Right now, it doesn’t matter because Yahoo!’s draft submittal is a first step in what will hopefully be a contentious and vigorous competition between these two approaches. There’s no reason they can’t be used in tandem as a way to erect a no-man’s land against which even the most craftily concocted phishing scam or herbal viagra come-on will founder. In the meantime, we’ll go back to our Bayesian filters, user education, and other anti-spam tricks, glad at least that a protocol crafted in more innocent times is finally getting the attention it needs to deal with a much more disagreeable ‘net.
We can always tell it’s a slow week when something SCO’s done earns a thoughtful and appreciative nod (the company released a product … that you can use … to do things), and we get more than a paragraph or two into stuff from the advocacy press.

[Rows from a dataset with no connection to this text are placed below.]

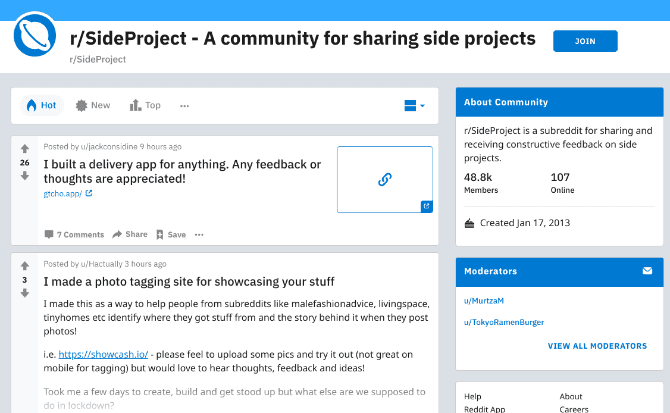
Task: Save the delivery app post
Action: coord(171,234)
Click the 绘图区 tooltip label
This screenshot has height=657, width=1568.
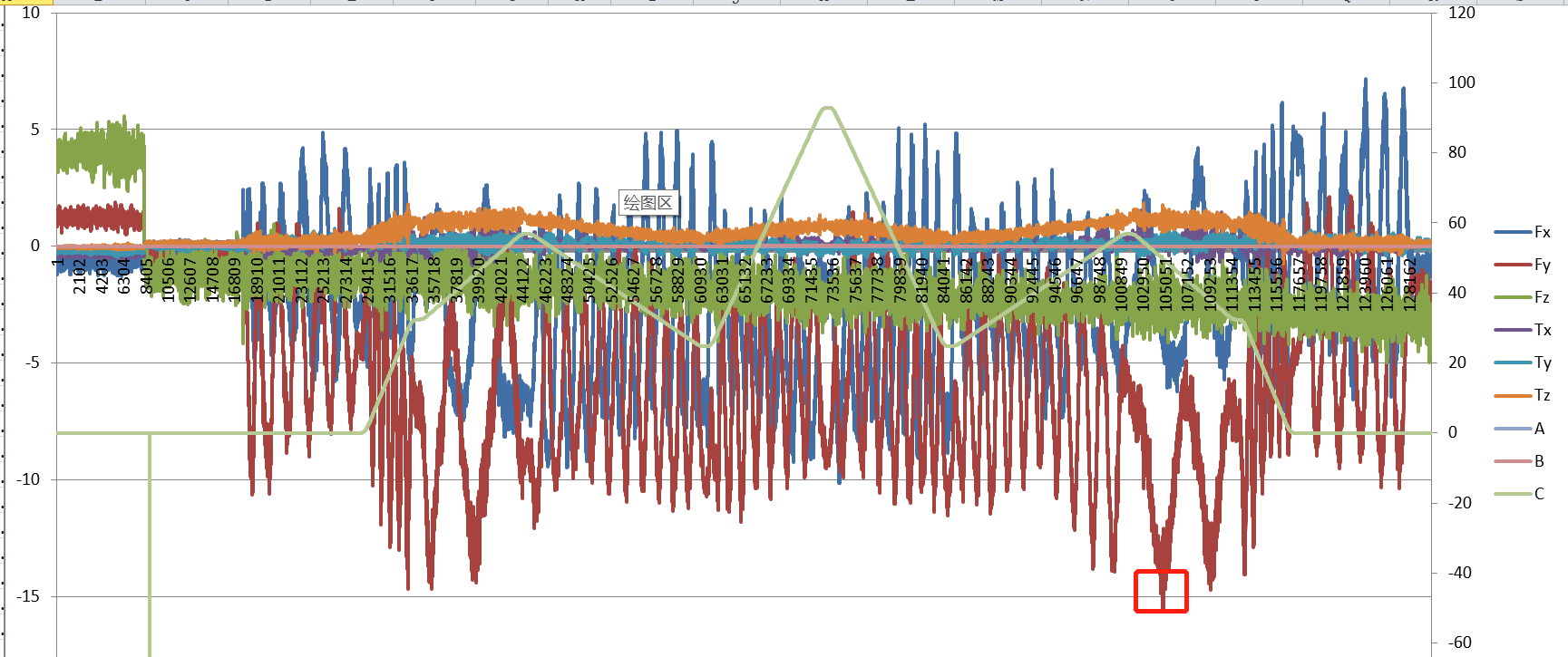pos(648,202)
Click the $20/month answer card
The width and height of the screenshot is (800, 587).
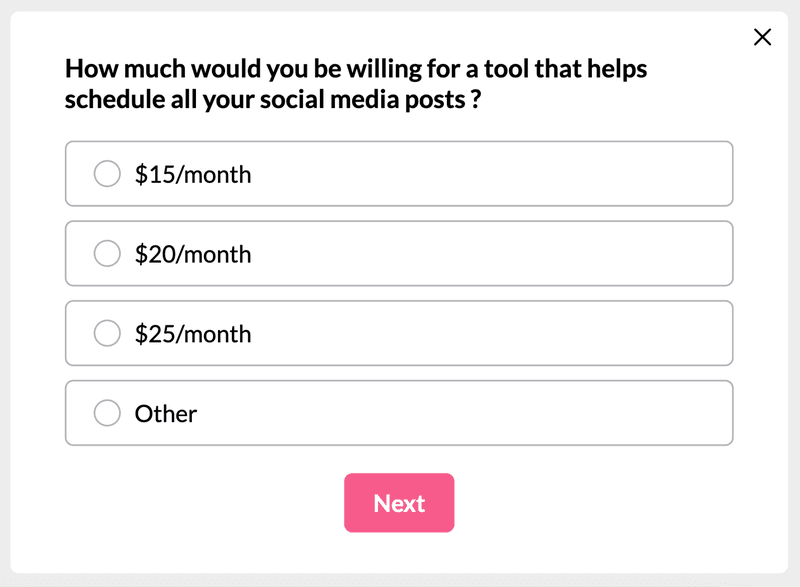coord(399,253)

So what was silly this week?
Mainly a press release from Australia titled “Open Source Users Unaffected by Sasser Worm — The Internet Keeps Going Despite Flawed Proprietary Software.”
“The ‘Sasser’ worm,” crows the release, “is … one in a long line that exploits well-documented vulnerabilities or design flaws within Windows and its apps. Other operating systems such as Linux, Unix, and Mac OS X do not experience this constant series of security problems.”
Why don’t they?
Well, the press release doesn’t go into that, except to note that some of them are open source (except when, as with OS X, they aren’t, exactly).
It is to laugh. Rather, it would be to laugh if it were not to cry. Part of our job at the Roundup is to look out for security updates in the Unix world, Linux included. Suffice to say, we see more than our share of bugs tagged “remote exploit,” “privilege escalation,” and “root vulnerability.” You don’t have to count many to realize that reductionism to “open source good, Windows bad” is a hopelessly blinkered way to look at the world. Linux advocates would do well to save the energy spent crowing for tending their systems.
We’re well aware of our tendency to go on about the whole “don’t get cocky just because Windows gets all the malware attention,” but that’s only because pride has a nasty habit of going before the fall. Much of the credibility open source developers have earned during the past few years could be easily undone by the wrong exploit at the wrong time.